- Work instructions: Pull out each line below that contains the word "size" and copy it in full.

------------------------------------------------------------------------

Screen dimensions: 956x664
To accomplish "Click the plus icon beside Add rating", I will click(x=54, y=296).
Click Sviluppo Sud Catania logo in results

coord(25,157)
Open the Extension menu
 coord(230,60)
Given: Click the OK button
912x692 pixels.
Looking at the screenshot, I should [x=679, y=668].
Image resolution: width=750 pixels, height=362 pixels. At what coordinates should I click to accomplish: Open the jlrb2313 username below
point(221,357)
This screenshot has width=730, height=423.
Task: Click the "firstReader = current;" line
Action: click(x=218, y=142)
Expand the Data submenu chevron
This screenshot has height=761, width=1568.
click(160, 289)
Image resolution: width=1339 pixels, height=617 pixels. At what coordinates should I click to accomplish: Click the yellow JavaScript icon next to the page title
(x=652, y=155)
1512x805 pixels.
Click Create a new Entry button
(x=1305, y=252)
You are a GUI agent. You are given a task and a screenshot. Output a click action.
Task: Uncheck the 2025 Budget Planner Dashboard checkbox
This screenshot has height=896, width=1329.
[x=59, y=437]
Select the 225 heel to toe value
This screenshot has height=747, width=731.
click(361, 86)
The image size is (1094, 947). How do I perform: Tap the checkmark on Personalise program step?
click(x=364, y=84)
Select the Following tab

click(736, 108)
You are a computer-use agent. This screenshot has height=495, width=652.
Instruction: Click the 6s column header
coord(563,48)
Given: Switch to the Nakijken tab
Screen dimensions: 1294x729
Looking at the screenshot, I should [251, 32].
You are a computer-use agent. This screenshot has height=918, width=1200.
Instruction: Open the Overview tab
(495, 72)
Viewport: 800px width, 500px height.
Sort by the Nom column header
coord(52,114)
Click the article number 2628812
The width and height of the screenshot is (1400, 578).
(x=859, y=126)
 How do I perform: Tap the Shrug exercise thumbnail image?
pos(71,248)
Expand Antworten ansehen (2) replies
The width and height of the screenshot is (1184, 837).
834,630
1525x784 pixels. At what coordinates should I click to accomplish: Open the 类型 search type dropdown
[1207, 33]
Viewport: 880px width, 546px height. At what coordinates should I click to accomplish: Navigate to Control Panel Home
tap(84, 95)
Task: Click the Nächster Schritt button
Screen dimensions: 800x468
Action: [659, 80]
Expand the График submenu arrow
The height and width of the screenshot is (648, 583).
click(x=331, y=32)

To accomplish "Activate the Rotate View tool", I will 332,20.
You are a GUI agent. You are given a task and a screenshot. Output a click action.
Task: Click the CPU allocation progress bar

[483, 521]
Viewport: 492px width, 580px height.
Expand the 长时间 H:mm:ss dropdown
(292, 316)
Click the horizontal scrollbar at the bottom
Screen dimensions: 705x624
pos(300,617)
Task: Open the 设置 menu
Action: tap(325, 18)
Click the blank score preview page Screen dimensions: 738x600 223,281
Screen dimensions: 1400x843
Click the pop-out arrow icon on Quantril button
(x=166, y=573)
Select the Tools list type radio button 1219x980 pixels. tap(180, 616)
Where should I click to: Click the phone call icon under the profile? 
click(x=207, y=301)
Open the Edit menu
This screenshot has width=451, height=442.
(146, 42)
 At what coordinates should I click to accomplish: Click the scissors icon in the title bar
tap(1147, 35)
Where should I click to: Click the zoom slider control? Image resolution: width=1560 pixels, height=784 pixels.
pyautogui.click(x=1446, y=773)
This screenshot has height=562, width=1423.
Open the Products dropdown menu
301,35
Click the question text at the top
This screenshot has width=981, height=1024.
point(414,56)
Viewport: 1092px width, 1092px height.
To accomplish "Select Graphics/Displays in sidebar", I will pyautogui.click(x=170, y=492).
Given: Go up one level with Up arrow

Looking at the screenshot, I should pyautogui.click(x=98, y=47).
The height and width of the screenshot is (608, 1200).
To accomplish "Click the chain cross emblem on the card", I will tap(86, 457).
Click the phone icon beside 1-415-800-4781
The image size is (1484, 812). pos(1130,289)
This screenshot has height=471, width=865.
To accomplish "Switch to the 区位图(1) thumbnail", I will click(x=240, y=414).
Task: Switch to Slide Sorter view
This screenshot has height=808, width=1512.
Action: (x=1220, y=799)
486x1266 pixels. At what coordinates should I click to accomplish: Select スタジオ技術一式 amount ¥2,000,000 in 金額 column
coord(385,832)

------------------------------------------------------------------------

- Final answer:
The image size is (1094, 947). How do I perform: Tap the checkmark on Personalise program step?
The image size is (1484, 812). pos(1130,289)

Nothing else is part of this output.